Define the Model for MNIST

In [7]:
lb = LabelBinarizer().fit(y)
N = len(X)
class AutoEncoder(rm.Model):
    def __init__(self):
        super(AutoEncoder, self).__init__()
        self.layer1 = rm.Dense(2)
        self.layer2 = rm.Dense(784)

    def forward(self, X):
        t1 = self.layer1(X)
        out = self.layer2(t1)
        return out

    def predict(self, X, y):
        t1 = self.layer1(X)
        uniq_label = list(set(y))
        for i in range(0, len(uniq_label)):
            plt.scatter(t1[y==uniq_label[i], :][:, 0], t1[y==uniq_label[i], :][:, 1], color=cm.get_cmap("tab20").colors[i], label=str(uniq_label[i]), alpha=0.5)
        plt.legend()
        plt.show()
        out = self.layer2(t1)
        return out

Run the Model

This is the Auto Encoder calculation for MNIST.

In [8]:
model = AutoEncoder()
optimizer = Adam()

batch = 64
epoch = 100
for i in range(epoch):
    for j in range(N//batch):
        train_batch = X[j*batch : (j+1)*batch]
        with model.train():
            z = model.forward(train_batch)
            loss = rm.mse(z, train_batch)
        loss.grad().update(optimizer)
    if i%5 == 0:
        print("epoch %2d train_loss:%f" % (i, loss))

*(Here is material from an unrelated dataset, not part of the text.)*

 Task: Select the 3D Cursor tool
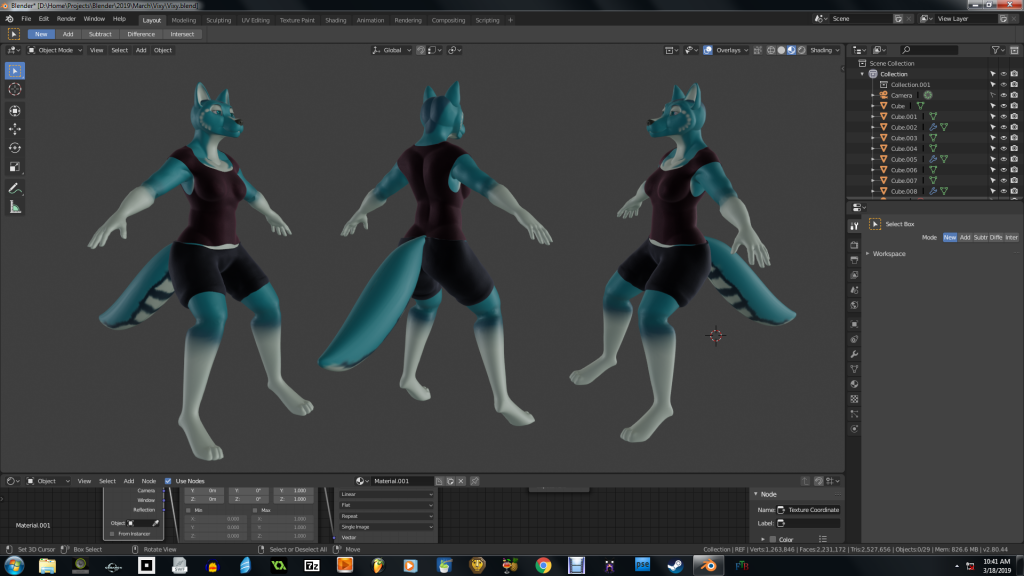(x=15, y=89)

pred = model.predict(X, y)
epoch  0 train_loss:18.098236
epoch  5 train_loss:19.707720
epoch 10 train_loss:18.138201
epoch 15 train_loss:18.016071
epoch 20 train_loss:17.998529
epoch 25 train_loss:17.979641
epoch 30 train_loss:17.986599
epoch 35 train_loss:17.984344
epoch 40 train_loss:18.061237
epoch 45 train_loss:18.016376
epoch 50 train_loss:18.029505
epoch 55 train_loss:18.093777
epoch 60 train_loss:18.066256
epoch 65 train_loss:18.138508
epoch 70 train_loss:18.124315
epoch 75 train_loss:18.271906
epoch 80 train_loss:18.221874
epoch 85 train_loss:18.161594
epoch 90 train_loss:18.229214
epoch 95 train_loss:18.162909
notebooks/visualization/autoencoder_visualization/../../../../../../../home/grid00/repositories/ReNom/doc/_build/html/.doctrees/nbsphinx/notebooks_visualization_autoencoder_visualization_notebook_16_1.png
As we can see above, it is difficult to visualize the characteristics of the data which has many classes and dimenstions.
Different from PCA and t-SNE, Auto Encoder tries to find the better representation for reconstruction of the input.
So, we consider that the visualization of Auto Encoder is useful of the measurement whether fully connected network can classify the data easier or not.
We can’t mention which visualization method is the best, but as we can see, each method has the uniqueness and focus on the different aspect of the data.